This semester, Shansi will host their inaugural visiting artists through their Visiting Artist and Practitioner Program, along with Shansi’s partner institution for the program, Keystone Foundation, an organization that focuses on Indigenous communities and ecological development in the Nilgiri Biosphere Reserve in South India, selected two Indigenous Adivasi artists and one Adivasi community-based researcher from the Irula tribe in Tamil Nadu to visit Oberlin for this 16-day program.
Shansi has a history of working with artists from Asia and the Asian diaspora, specifically through the Visiting Scholars Program, the Jacobson-Cocco Distinguished Lecture Series, and other sponsored events and performances.
“Oberlin Shansi has had a visiting scholars program since the 1920s,” Shansi Senior Director Ted Samuel said. “We believe in mutual exchange. We don’t just want to send Obies abroad, we also want to provide opportunities for members of our partner institutions to come here, do research, engage with academic life here, and also to observe pedagogies at a small liberal arts institution in Ohio.”
While this framework has allowed many scholars to visit Oberlin through Shansi over the years, the organization has begun evolving their mission to expand the breadth of people who can engage with research and experiences at Oberlin.
“Over time, we started to develop partnerships with different types of organizations, nonprofit organizations,” Samuel said. “We also work with a U.N. agency, and the visiting scholar model just doesn’t necessarily work for that. Furthermore, the Irula arts residency is unique to us as we work with musicians who are not ‘professional’ in a traditional sense, even though their talent, knowledge, and expertise runs deep. They are currently engaged in the process of translating intimate, sometimes ritualistic music and dance practices to staged contexts.”
The Irula artist residency will have many components, including performances, workshops, and presentations across various local venues.
“Ultimately, what we landed on is a program that marries the College and the community in a two-week residency,” Shansi Grants and Fellowships Coordinator Phoebe von Conta, OC ’22, said. “The first week that visitors will be here, the program will orient towards community events, because students will be on spring break, and then the second week will be oriented towards more campus involvement.”
There will also be two artist jams at Hanson Records and the Rock & Roll Hall of Fame in Cleveland.
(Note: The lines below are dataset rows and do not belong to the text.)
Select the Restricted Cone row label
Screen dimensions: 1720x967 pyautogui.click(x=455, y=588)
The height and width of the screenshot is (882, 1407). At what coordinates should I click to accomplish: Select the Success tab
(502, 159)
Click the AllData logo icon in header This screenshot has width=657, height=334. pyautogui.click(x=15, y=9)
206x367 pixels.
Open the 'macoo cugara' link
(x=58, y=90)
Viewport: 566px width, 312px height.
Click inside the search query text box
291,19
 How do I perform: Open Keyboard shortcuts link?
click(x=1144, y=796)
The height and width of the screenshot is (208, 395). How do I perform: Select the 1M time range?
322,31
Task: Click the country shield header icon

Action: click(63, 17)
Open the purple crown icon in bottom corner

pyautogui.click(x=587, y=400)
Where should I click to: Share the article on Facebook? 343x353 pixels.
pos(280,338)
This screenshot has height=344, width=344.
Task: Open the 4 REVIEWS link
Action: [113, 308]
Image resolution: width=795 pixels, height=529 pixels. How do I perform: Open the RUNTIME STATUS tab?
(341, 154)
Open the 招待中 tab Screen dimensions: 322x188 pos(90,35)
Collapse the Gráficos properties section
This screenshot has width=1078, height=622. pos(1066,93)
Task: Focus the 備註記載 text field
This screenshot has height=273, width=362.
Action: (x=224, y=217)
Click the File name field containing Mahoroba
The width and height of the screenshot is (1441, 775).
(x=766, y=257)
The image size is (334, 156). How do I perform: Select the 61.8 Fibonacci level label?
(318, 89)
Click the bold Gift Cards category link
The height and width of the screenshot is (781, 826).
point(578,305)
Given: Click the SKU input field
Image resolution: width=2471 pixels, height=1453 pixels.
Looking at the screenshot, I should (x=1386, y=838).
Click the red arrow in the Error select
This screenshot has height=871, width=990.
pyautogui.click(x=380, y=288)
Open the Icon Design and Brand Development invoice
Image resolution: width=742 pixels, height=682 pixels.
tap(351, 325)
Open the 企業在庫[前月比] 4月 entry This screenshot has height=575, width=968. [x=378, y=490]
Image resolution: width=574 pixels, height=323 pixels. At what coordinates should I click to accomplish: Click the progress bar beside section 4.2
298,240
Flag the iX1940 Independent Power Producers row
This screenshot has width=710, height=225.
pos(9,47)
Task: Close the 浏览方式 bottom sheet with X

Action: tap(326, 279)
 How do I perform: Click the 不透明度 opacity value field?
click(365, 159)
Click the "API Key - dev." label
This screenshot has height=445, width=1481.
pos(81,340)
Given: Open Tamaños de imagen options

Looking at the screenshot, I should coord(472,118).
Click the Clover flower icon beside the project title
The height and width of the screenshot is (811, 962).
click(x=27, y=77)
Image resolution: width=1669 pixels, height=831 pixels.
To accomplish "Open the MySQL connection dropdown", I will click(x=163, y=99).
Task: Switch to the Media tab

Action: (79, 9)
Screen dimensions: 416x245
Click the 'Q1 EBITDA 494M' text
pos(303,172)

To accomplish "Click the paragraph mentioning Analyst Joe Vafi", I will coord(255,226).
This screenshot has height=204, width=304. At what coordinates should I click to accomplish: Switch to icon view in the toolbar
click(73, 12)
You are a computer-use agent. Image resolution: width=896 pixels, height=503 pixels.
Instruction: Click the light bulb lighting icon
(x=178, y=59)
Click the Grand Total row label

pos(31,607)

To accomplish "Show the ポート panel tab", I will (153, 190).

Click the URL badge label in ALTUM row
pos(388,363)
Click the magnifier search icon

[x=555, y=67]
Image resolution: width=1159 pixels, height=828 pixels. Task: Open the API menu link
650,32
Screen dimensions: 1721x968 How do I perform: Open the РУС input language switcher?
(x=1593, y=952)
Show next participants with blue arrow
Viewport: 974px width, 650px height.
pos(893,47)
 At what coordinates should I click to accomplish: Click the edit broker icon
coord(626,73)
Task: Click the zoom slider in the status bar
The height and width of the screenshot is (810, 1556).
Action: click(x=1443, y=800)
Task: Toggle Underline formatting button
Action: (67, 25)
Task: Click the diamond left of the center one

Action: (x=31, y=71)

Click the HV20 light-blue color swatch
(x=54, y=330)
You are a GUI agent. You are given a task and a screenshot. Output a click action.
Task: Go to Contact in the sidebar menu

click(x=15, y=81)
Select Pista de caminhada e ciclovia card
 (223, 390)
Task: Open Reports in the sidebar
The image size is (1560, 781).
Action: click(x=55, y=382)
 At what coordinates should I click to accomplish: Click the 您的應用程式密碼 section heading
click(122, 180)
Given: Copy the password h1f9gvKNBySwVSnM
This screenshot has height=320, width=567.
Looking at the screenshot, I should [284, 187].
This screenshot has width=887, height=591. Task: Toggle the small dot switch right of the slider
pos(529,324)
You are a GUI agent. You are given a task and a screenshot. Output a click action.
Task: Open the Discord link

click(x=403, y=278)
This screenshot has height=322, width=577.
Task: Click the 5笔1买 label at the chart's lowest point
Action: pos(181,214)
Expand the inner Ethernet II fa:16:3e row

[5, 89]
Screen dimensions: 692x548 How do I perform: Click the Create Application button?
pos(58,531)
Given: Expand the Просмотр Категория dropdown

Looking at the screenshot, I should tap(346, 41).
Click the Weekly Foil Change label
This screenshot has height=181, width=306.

This program’s engagement with community venues and resources helps Shansi take a step toward achieving its community goals.
“It’s easy for Shansi to be insular, you know, and to just really focus on our relationship with Oberlin College and our partners in Asia,” Samuel said. “I think that this program is forcing us to go past the college bubble, if you will. I’ve been talking to folks at the public library for over a year to start doing things with them, but now we’re actually doing something. So it’s kind of breaking down those barriers to better engage in the community. And to engage in the Rock & Roll Hall of Fame, that’s a dream come true — and now that we know that we have contacts at these places, there’s precedent, so the next time, it won’t be as hard to get into the community, because we’ve already done it once before.”
Shansi also hopes that these two weeks of programming will serve as a solid representation of the kind of diverse work that the organization does and can do.
“This program is also an effort to spread the word about the expansiveness of Shansi,” von Conta said. “I think sometimes on campus there can be a misunderstanding or an assumption that Shansi is for one type of student or one type of group or one type of campus organization, but that’s not the case at all, and Shansi has a really dynamic array of programming and kinds of people who participate in the fellowship and grants.”